■ Action item ■
Nothing in the data should be altered when it is repeated in full.

■ Material shown ■
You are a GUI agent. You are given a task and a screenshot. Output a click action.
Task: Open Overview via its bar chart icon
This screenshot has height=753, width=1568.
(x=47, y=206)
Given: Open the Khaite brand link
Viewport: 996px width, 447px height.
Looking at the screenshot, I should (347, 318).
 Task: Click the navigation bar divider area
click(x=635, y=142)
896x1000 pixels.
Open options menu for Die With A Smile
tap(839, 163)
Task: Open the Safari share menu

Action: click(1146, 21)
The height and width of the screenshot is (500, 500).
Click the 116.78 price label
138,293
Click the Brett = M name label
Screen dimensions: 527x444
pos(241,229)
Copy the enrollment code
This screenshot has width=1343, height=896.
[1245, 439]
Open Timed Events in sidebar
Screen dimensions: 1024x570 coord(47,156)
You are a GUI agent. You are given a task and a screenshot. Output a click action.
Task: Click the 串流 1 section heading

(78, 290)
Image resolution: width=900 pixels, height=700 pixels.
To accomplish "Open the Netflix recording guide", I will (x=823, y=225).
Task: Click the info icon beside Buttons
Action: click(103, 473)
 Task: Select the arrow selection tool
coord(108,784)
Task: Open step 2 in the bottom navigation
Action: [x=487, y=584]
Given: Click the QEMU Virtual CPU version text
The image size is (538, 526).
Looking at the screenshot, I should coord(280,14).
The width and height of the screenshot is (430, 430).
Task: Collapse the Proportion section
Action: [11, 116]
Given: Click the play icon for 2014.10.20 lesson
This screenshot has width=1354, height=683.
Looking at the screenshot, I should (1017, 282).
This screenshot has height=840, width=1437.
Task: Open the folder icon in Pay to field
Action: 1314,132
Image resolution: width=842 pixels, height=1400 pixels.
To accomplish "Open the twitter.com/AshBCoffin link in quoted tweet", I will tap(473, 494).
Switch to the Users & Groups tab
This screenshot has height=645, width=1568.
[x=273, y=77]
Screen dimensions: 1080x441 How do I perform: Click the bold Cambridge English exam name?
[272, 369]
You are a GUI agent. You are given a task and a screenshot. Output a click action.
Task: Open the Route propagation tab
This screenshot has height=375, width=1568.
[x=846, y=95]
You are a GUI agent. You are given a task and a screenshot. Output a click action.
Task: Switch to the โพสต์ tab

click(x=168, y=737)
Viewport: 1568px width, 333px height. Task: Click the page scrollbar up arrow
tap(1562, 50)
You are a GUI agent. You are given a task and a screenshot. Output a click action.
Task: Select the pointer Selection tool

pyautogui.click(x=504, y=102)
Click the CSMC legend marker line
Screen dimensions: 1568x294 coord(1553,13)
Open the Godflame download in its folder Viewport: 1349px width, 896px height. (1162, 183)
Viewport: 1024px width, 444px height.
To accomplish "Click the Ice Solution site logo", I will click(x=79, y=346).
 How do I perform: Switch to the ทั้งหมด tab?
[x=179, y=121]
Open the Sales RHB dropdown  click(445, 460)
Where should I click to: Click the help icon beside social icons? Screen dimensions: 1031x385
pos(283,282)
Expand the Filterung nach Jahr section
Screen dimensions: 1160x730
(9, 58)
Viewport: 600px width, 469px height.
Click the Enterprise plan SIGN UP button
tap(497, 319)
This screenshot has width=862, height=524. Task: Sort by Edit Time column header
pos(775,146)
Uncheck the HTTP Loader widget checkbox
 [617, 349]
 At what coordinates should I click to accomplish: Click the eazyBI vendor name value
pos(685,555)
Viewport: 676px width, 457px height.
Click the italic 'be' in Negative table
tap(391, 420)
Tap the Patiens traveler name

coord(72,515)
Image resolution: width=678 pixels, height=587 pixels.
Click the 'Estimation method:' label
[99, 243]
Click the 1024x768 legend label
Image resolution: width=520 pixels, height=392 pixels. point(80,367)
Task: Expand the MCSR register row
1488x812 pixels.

■ Response to this task ■
You are a GUI agent. You are given a task and a screenshot. Output a click action.
Task: Open Overview via its bar chart icon
This screenshot has height=753, width=1568.
(x=47, y=206)
Given: Open the Khaite brand link
Viewport: 996px width, 447px height.
Looking at the screenshot, I should (347, 318).
 Task: Click the navigation bar divider area
click(x=635, y=142)
896x1000 pixels.
Open options menu for Die With A Smile
tap(839, 163)
Task: Open the Safari share menu

Action: click(1146, 21)
The height and width of the screenshot is (500, 500).
Click the 116.78 price label
138,293
Click the Brett = M name label
Screen dimensions: 527x444
pos(241,229)
Copy the enrollment code
This screenshot has width=1343, height=896.
[1245, 439]
Open Timed Events in sidebar
Screen dimensions: 1024x570 coord(47,156)
You are a GUI agent. You are given a task and a screenshot. Output a click action.
Task: Click the 串流 1 section heading

(78, 290)
Image resolution: width=900 pixels, height=700 pixels.
To accomplish "Open the Netflix recording guide", I will (x=823, y=225).
Task: Click the info icon beside Buttons
Action: click(103, 473)
 Task: Select the arrow selection tool
coord(108,784)
Task: Open step 2 in the bottom navigation
Action: [x=487, y=584]
Given: Click the QEMU Virtual CPU version text
The image size is (538, 526).
Looking at the screenshot, I should coord(280,14).
The width and height of the screenshot is (430, 430).
Task: Collapse the Proportion section
Action: [11, 116]
Given: Click the play icon for 2014.10.20 lesson
This screenshot has width=1354, height=683.
Looking at the screenshot, I should (1017, 282).
This screenshot has height=840, width=1437.
Task: Open the folder icon in Pay to field
Action: 1314,132
Image resolution: width=842 pixels, height=1400 pixels.
To accomplish "Open the twitter.com/AshBCoffin link in quoted tweet", I will tap(473, 494).
Switch to the Users & Groups tab
This screenshot has height=645, width=1568.
[x=273, y=77]
Screen dimensions: 1080x441 How do I perform: Click the bold Cambridge English exam name?
[272, 369]
You are a GUI agent. You are given a task and a screenshot. Output a click action.
Task: Open the Route propagation tab
This screenshot has height=375, width=1568.
[x=846, y=95]
You are a GUI agent. You are given a task and a screenshot. Output a click action.
Task: Switch to the โพสต์ tab

click(x=168, y=737)
Viewport: 1568px width, 333px height. Task: Click the page scrollbar up arrow
tap(1562, 50)
You are a GUI agent. You are given a task and a screenshot. Output a click action.
Task: Select the pointer Selection tool

pyautogui.click(x=504, y=102)
Click the CSMC legend marker line
Screen dimensions: 1568x294 coord(1553,13)
Open the Godflame download in its folder Viewport: 1349px width, 896px height. (1162, 183)
Viewport: 1024px width, 444px height.
To accomplish "Click the Ice Solution site logo", I will click(x=79, y=346).
 How do I perform: Switch to the ทั้งหมด tab?
[x=179, y=121]
Open the Sales RHB dropdown  click(445, 460)
Where should I click to: Click the help icon beside social icons? Screen dimensions: 1031x385
pos(283,282)
Expand the Filterung nach Jahr section
Screen dimensions: 1160x730
(9, 58)
Viewport: 600px width, 469px height.
Click the Enterprise plan SIGN UP button
tap(497, 319)
This screenshot has width=862, height=524. Task: Sort by Edit Time column header
pos(775,146)
Uncheck the HTTP Loader widget checkbox
 [617, 349]
 At what coordinates should I click to accomplish: Click the eazyBI vendor name value
pos(685,555)
Viewport: 676px width, 457px height.
Click the italic 'be' in Negative table
tap(391, 420)
Tap the Patiens traveler name

coord(72,515)
Image resolution: width=678 pixels, height=587 pixels.
Click the 'Estimation method:' label
[99, 243]
Click the 1024x768 legend label
Image resolution: width=520 pixels, height=392 pixels. point(80,367)
Task: Expand the MCSR register row
1488x812 pixels.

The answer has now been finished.